Alle News

Bewegung bei Erbschaftsteuer & Hofladenurteil

Positive Nachrichten konnte jetzt eine Delegation um Jürgen Mertz, Vizepräsident des Zentralverbandes Gartenbau (ZVG), aus dem Bundesministerium der Finanzen (BMF) mitbringen. „Wir freuen uns, dass wir Bewegung in zwei speziell für den Gartenbau wichtigen Themenfeldern sehen können, nämlich beim Hofladenurteil und der Erbschaftsteuer. In beiden Fällen werden sich Bund-Länder-Arbeitsgruppen der speziellen Belange unserer Branche annehmen“, resümiert Mertz nach dem Gespräch mit dem Parlamentarischen Staatssekretär Hartmut Koschyk im BMF.

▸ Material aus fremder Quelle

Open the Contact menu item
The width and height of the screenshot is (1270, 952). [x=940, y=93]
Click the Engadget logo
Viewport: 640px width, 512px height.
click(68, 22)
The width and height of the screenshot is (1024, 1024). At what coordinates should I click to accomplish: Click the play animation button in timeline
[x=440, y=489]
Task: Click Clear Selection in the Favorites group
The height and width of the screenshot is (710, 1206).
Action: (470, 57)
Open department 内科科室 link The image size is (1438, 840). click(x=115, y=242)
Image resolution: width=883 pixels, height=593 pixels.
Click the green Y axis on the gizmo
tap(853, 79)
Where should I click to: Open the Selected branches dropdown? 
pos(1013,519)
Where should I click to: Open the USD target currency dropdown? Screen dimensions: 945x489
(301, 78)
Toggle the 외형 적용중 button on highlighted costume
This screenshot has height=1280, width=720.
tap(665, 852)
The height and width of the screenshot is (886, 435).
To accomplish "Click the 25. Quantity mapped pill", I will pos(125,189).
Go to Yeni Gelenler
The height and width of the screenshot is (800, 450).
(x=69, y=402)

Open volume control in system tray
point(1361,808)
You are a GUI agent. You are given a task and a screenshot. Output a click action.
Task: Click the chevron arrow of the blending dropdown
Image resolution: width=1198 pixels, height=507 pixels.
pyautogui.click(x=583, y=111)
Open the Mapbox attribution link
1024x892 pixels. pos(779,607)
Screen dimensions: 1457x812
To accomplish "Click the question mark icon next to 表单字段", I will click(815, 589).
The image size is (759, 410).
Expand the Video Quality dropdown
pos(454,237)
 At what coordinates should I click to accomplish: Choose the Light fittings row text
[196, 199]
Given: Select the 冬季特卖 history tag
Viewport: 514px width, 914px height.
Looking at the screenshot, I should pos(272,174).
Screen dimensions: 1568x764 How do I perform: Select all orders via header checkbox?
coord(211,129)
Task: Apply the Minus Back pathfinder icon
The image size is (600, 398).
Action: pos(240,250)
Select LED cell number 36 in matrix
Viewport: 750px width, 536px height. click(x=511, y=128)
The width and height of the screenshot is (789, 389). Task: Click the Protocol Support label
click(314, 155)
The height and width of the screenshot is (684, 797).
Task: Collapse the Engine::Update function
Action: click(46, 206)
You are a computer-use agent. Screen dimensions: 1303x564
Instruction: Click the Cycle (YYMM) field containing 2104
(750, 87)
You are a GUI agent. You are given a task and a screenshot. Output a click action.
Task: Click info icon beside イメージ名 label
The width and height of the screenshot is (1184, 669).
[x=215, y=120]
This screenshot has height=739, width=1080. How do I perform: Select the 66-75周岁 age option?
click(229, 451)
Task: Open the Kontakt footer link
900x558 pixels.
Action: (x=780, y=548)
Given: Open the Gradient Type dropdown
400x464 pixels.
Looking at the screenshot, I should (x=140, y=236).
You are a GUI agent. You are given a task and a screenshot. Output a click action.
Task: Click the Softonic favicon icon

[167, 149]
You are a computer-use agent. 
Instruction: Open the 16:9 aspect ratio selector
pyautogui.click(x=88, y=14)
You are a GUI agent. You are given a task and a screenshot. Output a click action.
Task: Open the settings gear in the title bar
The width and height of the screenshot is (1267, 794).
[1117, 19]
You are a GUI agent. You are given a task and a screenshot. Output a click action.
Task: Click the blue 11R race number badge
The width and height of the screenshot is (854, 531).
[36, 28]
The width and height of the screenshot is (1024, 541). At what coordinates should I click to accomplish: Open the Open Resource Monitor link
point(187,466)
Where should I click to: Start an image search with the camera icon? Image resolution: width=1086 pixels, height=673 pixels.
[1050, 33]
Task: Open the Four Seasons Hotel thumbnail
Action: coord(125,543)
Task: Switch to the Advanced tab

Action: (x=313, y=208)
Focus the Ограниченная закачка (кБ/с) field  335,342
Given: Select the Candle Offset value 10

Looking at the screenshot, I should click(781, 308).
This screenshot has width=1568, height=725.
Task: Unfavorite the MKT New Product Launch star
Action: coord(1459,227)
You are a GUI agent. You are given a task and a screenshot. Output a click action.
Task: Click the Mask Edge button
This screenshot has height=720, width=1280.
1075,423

Was die Abgrenzung landwirtschaftlicher und gewerblicher Betriebe betrifft, so berichtete Koschyk, dass die entsprechende Bund-Länder-Arbeitsgruppe die vom ZVG angesprochenen Punkte in ihrer zweiten Sitzung Mitte März intensiv beraten werde.

Mertz hatte in der Unterredung abermals die besondere Betroffenheit vieler Gartenbaubetriebe deutlich gemacht. Er forderte eine Fortentwicklung des Themas, welche die Unternehmen weder in ihrem unternehmerischen Fortschritt ausbremst noch sie eines Teils ihrer wirtschaftlichen Grundlage beraubt.

Eine Bund-Länder-Arbeitsgruppe ist es auch, die sich in Sachen Erbschaftsteuer eines für die Gartenbau-Unternehmer problematischen Sachverhaltes annehmen soll. Bereinigt werden soll, so die Forderung der Gärtner, eine Bestimmung im aktuellen Erbschaftsteuerrecht, die besonders die gartenbaulichen Firmen trifft.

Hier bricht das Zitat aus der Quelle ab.